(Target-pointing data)
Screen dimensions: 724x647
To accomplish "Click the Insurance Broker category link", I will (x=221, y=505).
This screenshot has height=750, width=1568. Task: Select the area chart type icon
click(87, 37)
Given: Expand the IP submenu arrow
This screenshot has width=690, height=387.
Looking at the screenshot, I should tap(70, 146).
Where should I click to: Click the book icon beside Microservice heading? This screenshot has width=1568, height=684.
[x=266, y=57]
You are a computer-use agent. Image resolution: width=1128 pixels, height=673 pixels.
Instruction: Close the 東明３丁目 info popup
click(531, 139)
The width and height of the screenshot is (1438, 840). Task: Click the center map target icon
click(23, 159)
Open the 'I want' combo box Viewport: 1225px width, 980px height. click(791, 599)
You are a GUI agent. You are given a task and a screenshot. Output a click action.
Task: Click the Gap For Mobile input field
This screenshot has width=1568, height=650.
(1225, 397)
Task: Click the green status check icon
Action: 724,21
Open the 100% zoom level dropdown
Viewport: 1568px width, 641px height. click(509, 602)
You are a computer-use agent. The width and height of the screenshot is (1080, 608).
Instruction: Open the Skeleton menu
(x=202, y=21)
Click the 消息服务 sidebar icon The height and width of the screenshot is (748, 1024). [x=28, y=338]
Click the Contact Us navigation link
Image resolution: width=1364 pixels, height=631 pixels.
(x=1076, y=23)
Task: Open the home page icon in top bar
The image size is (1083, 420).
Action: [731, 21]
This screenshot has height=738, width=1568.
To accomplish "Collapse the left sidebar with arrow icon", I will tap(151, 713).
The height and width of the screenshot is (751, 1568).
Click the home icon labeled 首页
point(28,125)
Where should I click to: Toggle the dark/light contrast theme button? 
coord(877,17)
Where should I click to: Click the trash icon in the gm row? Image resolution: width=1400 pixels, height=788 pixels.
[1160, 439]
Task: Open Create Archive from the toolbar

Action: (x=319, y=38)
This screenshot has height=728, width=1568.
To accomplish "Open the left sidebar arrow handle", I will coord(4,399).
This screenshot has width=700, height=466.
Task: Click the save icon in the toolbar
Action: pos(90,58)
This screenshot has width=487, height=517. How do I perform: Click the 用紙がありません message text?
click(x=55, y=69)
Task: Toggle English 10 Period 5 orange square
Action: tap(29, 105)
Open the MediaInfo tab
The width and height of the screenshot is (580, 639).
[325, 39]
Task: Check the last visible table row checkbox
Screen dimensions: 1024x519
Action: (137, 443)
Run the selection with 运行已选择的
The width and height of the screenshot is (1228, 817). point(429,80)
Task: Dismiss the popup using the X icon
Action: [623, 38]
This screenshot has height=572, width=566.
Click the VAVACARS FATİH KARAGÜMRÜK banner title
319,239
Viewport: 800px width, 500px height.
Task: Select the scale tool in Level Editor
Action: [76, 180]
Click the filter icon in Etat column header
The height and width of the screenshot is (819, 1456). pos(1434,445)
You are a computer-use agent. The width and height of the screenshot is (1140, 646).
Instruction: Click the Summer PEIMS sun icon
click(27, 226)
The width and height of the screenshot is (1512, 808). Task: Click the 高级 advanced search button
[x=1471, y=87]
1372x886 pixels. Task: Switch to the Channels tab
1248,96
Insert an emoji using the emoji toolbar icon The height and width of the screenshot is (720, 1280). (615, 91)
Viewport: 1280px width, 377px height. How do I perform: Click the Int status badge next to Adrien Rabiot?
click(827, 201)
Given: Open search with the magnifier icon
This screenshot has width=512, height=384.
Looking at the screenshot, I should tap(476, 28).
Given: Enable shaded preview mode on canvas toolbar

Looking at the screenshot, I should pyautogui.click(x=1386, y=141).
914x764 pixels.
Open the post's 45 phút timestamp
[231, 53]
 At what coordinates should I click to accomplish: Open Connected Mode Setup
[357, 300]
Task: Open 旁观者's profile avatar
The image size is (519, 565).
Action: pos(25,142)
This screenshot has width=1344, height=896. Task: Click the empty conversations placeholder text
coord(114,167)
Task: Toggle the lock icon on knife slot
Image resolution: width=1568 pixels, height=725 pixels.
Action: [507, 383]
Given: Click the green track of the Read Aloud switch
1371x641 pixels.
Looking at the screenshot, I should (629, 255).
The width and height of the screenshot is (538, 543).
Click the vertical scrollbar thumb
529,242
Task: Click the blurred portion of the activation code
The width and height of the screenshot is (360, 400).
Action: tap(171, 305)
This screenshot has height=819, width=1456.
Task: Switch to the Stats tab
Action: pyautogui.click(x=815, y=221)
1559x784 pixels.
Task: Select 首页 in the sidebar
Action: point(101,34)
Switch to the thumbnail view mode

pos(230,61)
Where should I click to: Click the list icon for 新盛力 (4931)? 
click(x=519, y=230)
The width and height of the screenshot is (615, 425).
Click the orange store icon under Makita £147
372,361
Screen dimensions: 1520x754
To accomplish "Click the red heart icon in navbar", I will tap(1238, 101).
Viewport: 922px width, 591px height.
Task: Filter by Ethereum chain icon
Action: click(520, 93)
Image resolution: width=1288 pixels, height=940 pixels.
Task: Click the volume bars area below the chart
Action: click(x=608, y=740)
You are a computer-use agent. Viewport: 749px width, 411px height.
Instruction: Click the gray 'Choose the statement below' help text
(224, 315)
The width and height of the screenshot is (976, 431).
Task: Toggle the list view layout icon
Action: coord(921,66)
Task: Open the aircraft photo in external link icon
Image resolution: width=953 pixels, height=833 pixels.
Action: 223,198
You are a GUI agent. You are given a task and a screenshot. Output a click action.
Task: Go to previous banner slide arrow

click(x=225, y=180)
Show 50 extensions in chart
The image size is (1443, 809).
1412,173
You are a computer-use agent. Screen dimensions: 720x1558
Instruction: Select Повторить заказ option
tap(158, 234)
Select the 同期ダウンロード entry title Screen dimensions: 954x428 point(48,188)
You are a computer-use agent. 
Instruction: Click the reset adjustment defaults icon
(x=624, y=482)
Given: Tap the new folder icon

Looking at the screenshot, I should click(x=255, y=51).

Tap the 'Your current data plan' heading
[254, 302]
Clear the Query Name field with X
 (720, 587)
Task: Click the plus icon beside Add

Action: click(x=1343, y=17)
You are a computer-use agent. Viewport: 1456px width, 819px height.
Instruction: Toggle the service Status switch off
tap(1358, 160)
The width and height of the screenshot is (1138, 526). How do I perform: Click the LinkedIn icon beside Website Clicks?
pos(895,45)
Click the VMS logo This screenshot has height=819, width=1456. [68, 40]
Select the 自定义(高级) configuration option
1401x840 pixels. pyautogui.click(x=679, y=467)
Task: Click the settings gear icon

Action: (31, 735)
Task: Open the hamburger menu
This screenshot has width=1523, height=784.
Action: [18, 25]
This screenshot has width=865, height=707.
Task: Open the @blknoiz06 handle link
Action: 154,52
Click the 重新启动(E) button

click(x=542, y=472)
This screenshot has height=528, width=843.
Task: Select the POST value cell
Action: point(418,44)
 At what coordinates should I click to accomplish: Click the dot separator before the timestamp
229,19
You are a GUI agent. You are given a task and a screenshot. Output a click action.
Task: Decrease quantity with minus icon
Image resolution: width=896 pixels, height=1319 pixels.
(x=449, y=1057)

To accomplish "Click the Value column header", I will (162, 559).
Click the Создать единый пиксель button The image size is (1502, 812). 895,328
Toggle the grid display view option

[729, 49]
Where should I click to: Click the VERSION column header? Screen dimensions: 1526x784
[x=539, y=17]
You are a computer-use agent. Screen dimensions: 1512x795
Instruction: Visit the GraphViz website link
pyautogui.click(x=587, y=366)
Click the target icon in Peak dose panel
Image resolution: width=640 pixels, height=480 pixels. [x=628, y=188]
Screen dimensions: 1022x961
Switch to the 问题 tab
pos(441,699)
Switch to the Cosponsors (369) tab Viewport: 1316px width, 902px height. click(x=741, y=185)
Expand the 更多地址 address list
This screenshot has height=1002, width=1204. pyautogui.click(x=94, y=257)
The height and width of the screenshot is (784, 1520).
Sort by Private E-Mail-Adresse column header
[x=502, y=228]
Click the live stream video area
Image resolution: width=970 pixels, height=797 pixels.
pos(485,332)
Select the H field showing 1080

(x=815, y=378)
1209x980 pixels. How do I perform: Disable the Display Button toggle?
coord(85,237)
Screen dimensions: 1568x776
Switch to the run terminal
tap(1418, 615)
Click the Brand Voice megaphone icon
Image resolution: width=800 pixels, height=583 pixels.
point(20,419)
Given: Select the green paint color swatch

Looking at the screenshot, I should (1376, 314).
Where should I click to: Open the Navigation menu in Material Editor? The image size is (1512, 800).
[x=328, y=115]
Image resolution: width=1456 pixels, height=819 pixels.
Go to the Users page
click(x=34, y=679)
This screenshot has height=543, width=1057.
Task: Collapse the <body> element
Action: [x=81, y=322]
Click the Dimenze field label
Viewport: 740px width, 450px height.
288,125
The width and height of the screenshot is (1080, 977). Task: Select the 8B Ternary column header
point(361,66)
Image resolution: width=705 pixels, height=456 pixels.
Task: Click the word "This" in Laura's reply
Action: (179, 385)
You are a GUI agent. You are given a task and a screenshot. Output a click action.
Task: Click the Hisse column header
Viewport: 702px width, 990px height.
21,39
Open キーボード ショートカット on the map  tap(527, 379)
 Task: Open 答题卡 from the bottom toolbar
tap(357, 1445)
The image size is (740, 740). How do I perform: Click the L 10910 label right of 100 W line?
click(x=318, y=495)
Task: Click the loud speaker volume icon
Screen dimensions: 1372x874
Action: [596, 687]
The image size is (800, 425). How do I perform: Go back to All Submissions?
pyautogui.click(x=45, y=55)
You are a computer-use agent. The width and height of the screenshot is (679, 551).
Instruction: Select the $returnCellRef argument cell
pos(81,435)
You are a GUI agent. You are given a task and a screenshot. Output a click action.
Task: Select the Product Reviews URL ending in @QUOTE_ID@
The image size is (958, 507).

- Direction
Convert the lines starting with the line containing "You are a computer-use agent. Viewport: 1456px" and continuing through the line containing "Click the Создать" into a Markdown table with the columns Row and Line, omitting blank lines.

- Worked answer
| Row | Line |
|---|---|
| 1 | You are a computer-use agent. Viewport: 1456px width, 819px height. |
| 2 | Instruction: Toggle the service Status switch off |
| 3 | tap(1358, 160) |
| 4 | The width and height of the screenshot is (1138, 526). How do I perform: Click the LinkedIn icon beside Website Clicks? |
| 5 | pos(895,45) |
| 6 | Click the VMS logo This screenshot has height=819, width=1456. [68, 40] |
| 7 | Select the 自定义(高级) configuration option |
| 8 | 1401x840 pixels. pyautogui.click(x=679, y=467) |
| 9 | Task: Click the settings gear icon |
| 10 | Action: (31, 735) |
| 11 | Task: Open the hamburger menu |
| 12 | This screenshot has width=1523, height=784. |
| 13 | Action: [18, 25] |
| 14 | This screenshot has width=865, height=707. |
| 15 | Task: Open the @blknoiz06 handle link |
| 16 | Action: 154,52 |
| 17 | Click the 重新启动(E) button |
| 18 | click(x=542, y=472) |
| 19 | This screenshot has height=528, width=843. |
| 20 | Task: Select the POST value cell |
| 21 | Action: point(418,44) |
| 22 |  At what coordinates should I click to accomplish: Click the dot separator before the timestamp |
| 23 | 229,19 |
| 24 | You are a GUI agent. You are given a task and a screenshot. Output a click action. |
| 25 | Task: Decrease quantity with minus icon |
| 26 | Image resolution: width=896 pixels, height=1319 pixels. |
| 27 | (x=449, y=1057) |
| 28 | To accomplish "Click the Value column header", I will (162, 559). |
| 29 | Click the Создать единый пиксель button The image size is (1502, 812). 895,328 |